The Delhi High Court on Tuesday issued guidelines aimed at meaningfully acting against the publication of unauthorised or offensive content on the internet (X v Union of India and ors).
The order was passed by Justice Anup Jairam Bhambhani, who opined that for an order directing the removal of offending internet content to be effective, “a search engine must block the search results throughout the world.”
“No purpose would be served by issuing such an order if it has no realistic prospect of preventing irreparable harm to a litigant,” the judge further observed.
The Court also noted the Canadian Supreme Court’s observation in the case of Google Inc. v. Equustek Solutions Inc. et al that de-indexing of offending content globally only requires Google to take steps to control its search engine, which Google has acknowledged it can do.
The Delhi High Court pointed out that search engines are already employing automated tools to prevent the generation of links to child pornography and hate speech.

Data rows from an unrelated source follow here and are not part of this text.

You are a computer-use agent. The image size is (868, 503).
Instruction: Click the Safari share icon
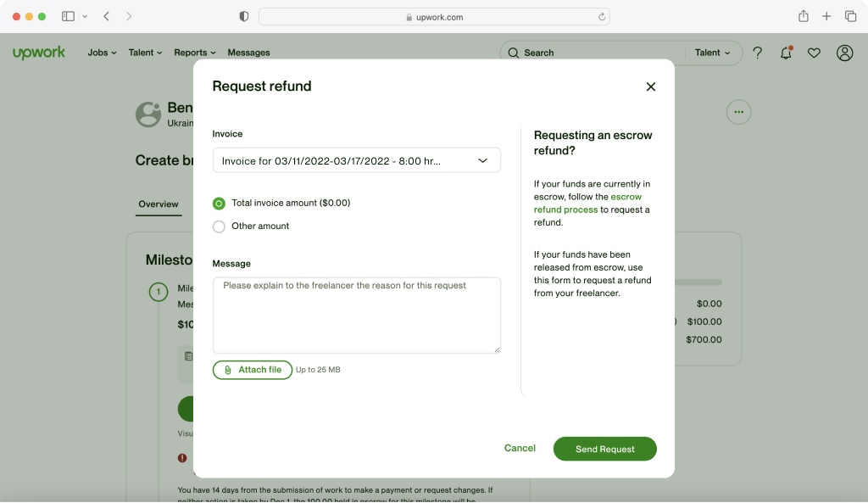[803, 16]
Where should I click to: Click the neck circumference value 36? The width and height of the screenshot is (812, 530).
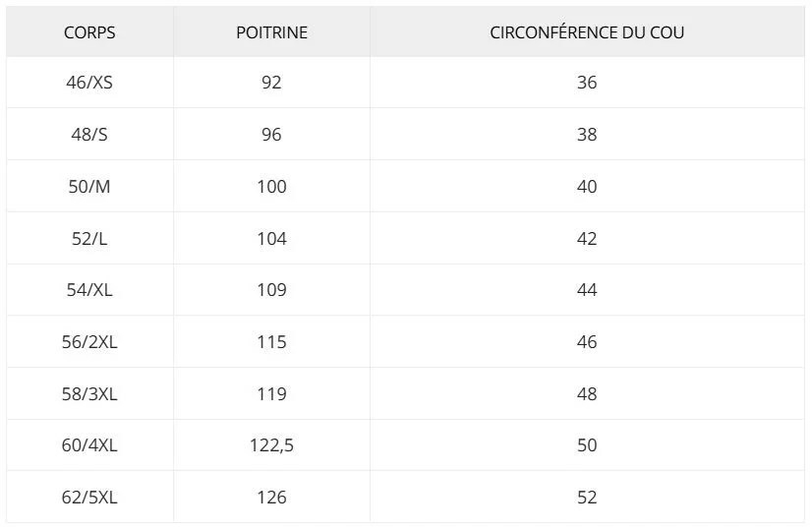(587, 83)
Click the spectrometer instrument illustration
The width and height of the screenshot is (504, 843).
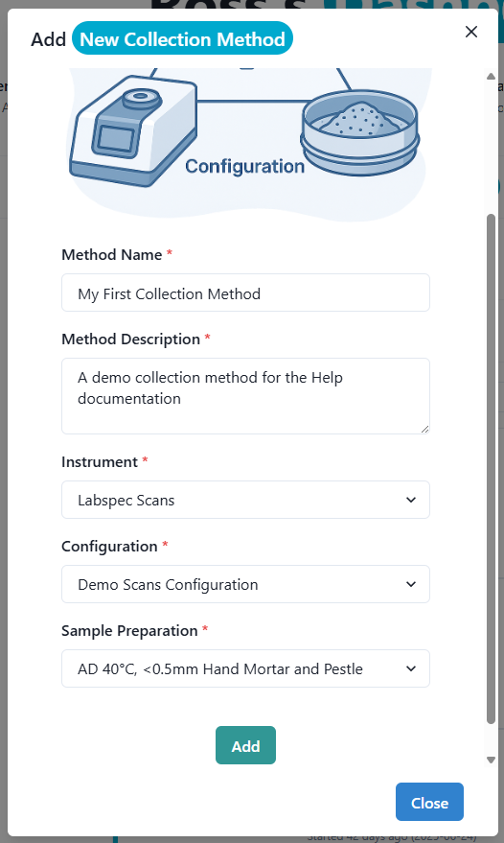click(x=133, y=131)
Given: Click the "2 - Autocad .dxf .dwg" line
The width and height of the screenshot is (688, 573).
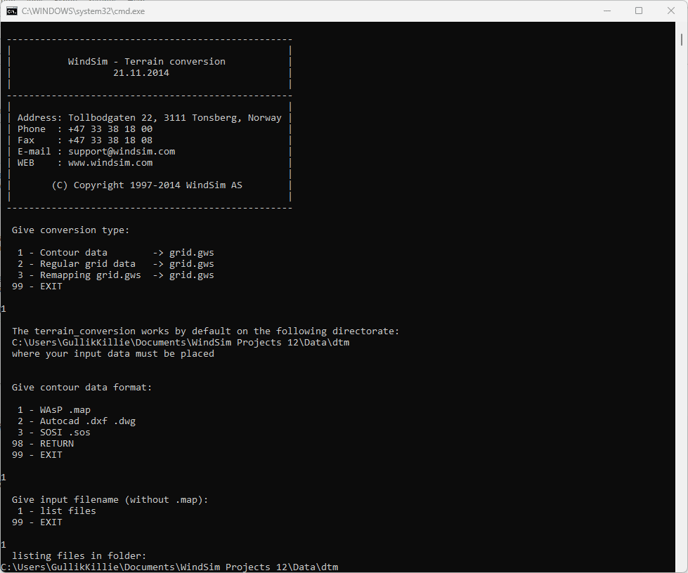Looking at the screenshot, I should (x=76, y=421).
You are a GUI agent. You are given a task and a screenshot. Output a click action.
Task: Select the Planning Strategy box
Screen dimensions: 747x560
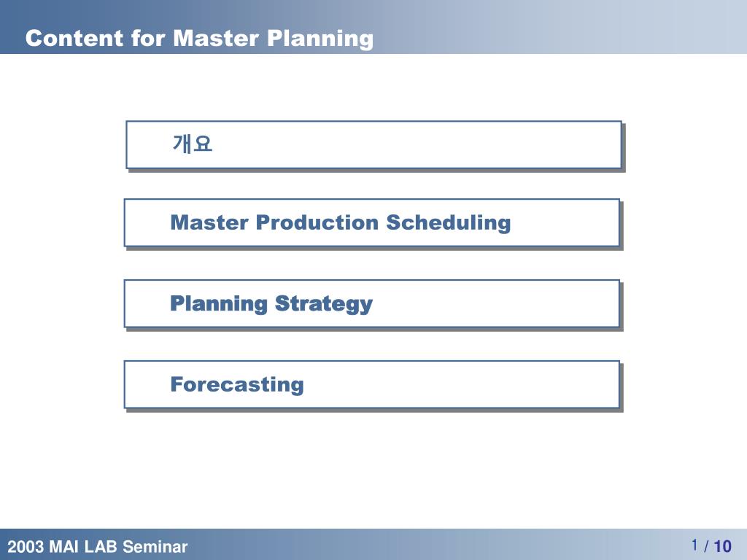coord(372,304)
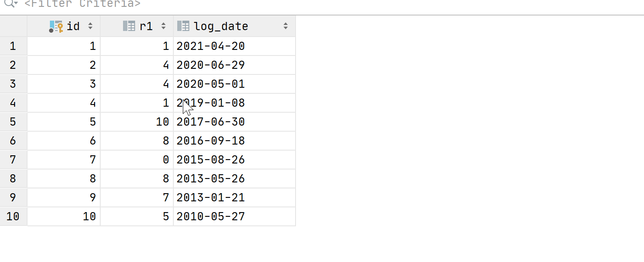Image resolution: width=644 pixels, height=262 pixels.
Task: Click the cell with date 2010-05-27
Action: point(234,216)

These tools can be equally used to effectively implement a court order against offensive content, it was observed.
“None of this would impose upon the website, online platform or search engine(s) any obligation to generally monitor content or to adjudicate the illegitimacy of any content or operate as a prior restraint or a blanket ban or censorship of content generally,” Justice Bhambani further said.
The integrity of the court process has to be protected in the most effective way, the anarchical nature of the internet notwithstanding, the Court highlighted.
“It cannot be overemphasised that even if, given the nature of the internet, offending content cannot be completely ‘removed’ from the world-wide-web, offending content can be made unavailable and inaccessible by making such content ‘non- searchable’ by de-indexing and de-referencing it from the search results of the most widely used search engines, thereby serving the essential purpose of a court order almost completely,” it added.
Guidelines issued by the Court
Court order for removal of offensive content
- The Court may issue a direction to the website or online platform on which the offending content is hosted, to remove such content from the website or online platform, forthwith and in any event within 24 hours of receipt of the court order.
- Such order may be passed based on a ‘grievance’ brought before it, as contemplated in Rule 2(1)(j) of the recently notified Information Technology (Intermediary Guidelines and Digital Media Ethics Code) Rules, 2021, or otherwiseand upon a court being satisfied that such grievance requires immediate redressal.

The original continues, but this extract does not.